Michelle Applies Sporting Strategy To Her Debt Payoff
Michelle Applies Sporting Strategy To Her Debt Payoff

Michelle Applies Sporting Strategy To Her Debt Payoff

•  3 minute read

The Argento family stays the course and comes even closer to saying buh-bye to their $20,000 in debt.

One of my favorite sports teams is going through a period that a lot of sportscasters call a “rebuilding year.” If you’re not up on your sports terminology, it essentially means that the team is going through a transition period in which, after a season or more of performing poorly, the management, players, and coaches get together and make massive changes (which can often involve bringing in new management, players, and coaches while getting rid of the old ones).

 

Surviving a ‘rebuilding year’

 

With only $1,918 to go and several months still left in the year, we’ll spend time rethinking our goal and decide how we should prioritize our debt payoff.

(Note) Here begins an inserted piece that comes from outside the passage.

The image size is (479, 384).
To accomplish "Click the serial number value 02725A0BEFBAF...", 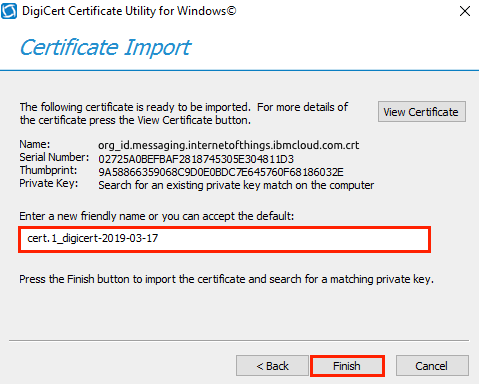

While this is good for the team in the long run, it usually means having a season or two where everyone struggles to get it together under the new culture.

 

I like to think of my family as going through a sort of “transition year” during 2016, as well. Not only did we just add a tiny new player in 2015, but we are also looking at our finances in a totally new way. We are essentially rewriting our entire playbook, and we are coming to terms with the fact that we’re in a period when it feels like we don’t exactly have our house in order.

 

IT’S A CRAZY KIND OF CHAOS WHEN YOU HAVE A LONG PERIOD OF TIME TO PAY OFF DEBT.

 

For us, it means throwing almost every single extra penny we can find hiding between our couch cushions towards our credit cards, medical bills, and student loans. Not a single cent goes unaccounted for. We budget like crazy, track every single spending habit, and analyze how we have done at month’s end.

 

While it may seem to have a semblance of organization, it is turning out to be much more work than we had ever thought it would be. But it’s training us to be stronger and smarter money managers.

 

For some reason, it was an unusually quiet month full of long, boring days.

 

Back in our childless days, this used to mean that we would use our boredom as an excuse to go out doing something like spending a ton of money on an expensive meal, a pricey play or musical, or a day at a theme park. And then, of course, we’d regret the credit card bill later.

 

Learning how to say ‘no’

 

But this year, as we do our best to tackle our $20,001 debt payoff goal, we have had to retrain our minds to resist all the temptations and fight back urges to replace “nothingness” with “somethingness.” So far, that has meant saying “no” a lot: no to shopping, no to eating out, and no to extensive traveling just because we were bored and had a little extra money.

 

LUCKILY, WE HAVE SUCCESSFULLY RETRAINED OURSELVES TO ENJOY THE QUIET AND BE AT PEACE WITH OUR NO-SPEND WEEKENDS.

 

And all that hard work – all that rebuilding of our finances and retraining our brains – has paid off big time in terms of our $20,001 goal. For the month, our family managed to pay down a whopping $1,636 worth of debt.

 

The vast majority of that has come thanks to the lessons we have been picking up along the way (putting aside nearly half of our income, focusing on small frugality, and side hustling when possible), but at least $200 of that $1,636 came from learning to be comfortable with living in transition, embracing the struggle and chaos of trying new things, and learning to love a new kind of life while we focus on debt repayment.

 

For those following along, we are rocking the “pay off $20,001 by December 31, 2016” challenge. With the $1,636, we have now paid down $18,083 this year! With only $1,918 to go and several months still left in the year, we’ll spend time rethinking our goal and decide how we should prioritize our debt payoff.